Bayes' Law Extended Form

Instead of considering a single event \(Y\), we can consider a range of \(n\) possible events \(Y_1, Y_2, \ldots, Y_n\) that may occur. We require that one of these \(Y\)-events must occur and that they cover all possible events that could occur. For example \(Y_1\) is the event that H2O is vapor, \(Y_2\) is the event that H2O is water and\(Y_3\) is the event that H2O is ice.

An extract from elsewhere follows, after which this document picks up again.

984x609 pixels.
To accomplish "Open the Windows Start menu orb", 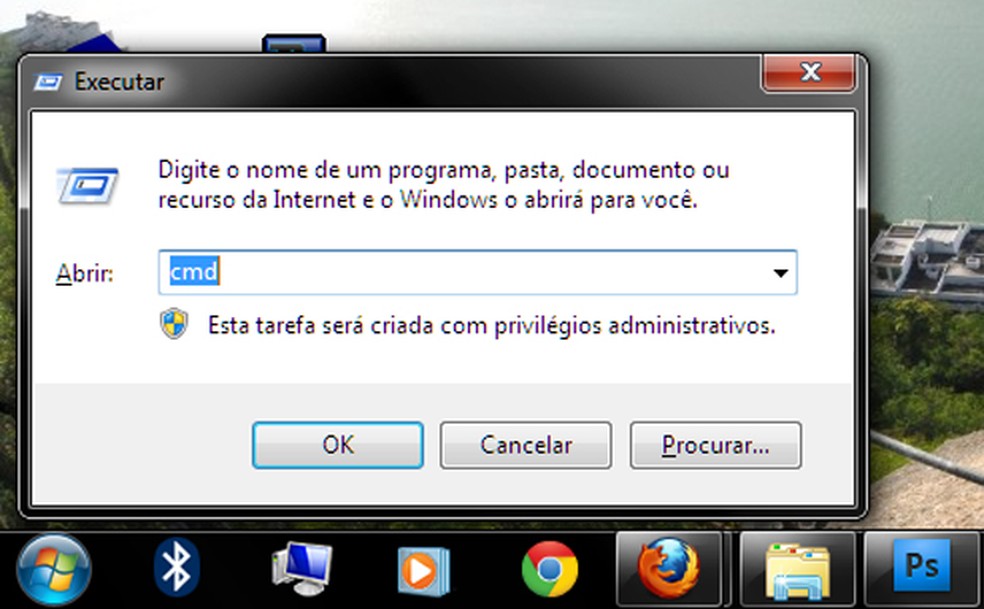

In such a case we know that since the \(Y\)-events are distinct
\[\text{Pr}(X) = \text{Pr}(X \text{ and } Y_1 \text{ both occur}) + \text{Pr}(X \text{ and } Y_2 \text{ both occur}) + \text{Pr}(X \text{ and } Y_3 \text{ both occur}).\]
Using Bayes' law, we can reinterpret as
\[\text{Pr}(X \text{ and } Y_j \text{ both occur}) =  \text{Pr}(X \mid Y_j) \cdot \text{Pr}(Y_j)\]
and the above becomes
\[\text{Pr}(X) = \text{Pr}(X \mid Y_1) \cdot \text{Pr}(Y_1) + \text{Pr}(X \mid Y_2) \cdot \text{Pr}(Y_2) + \text{Pr}(X \mid Y_3) \cdot \text{Pr}(Y_3).\]
The same is true if we replace \(3\) with an arbitrary number of events \(n\).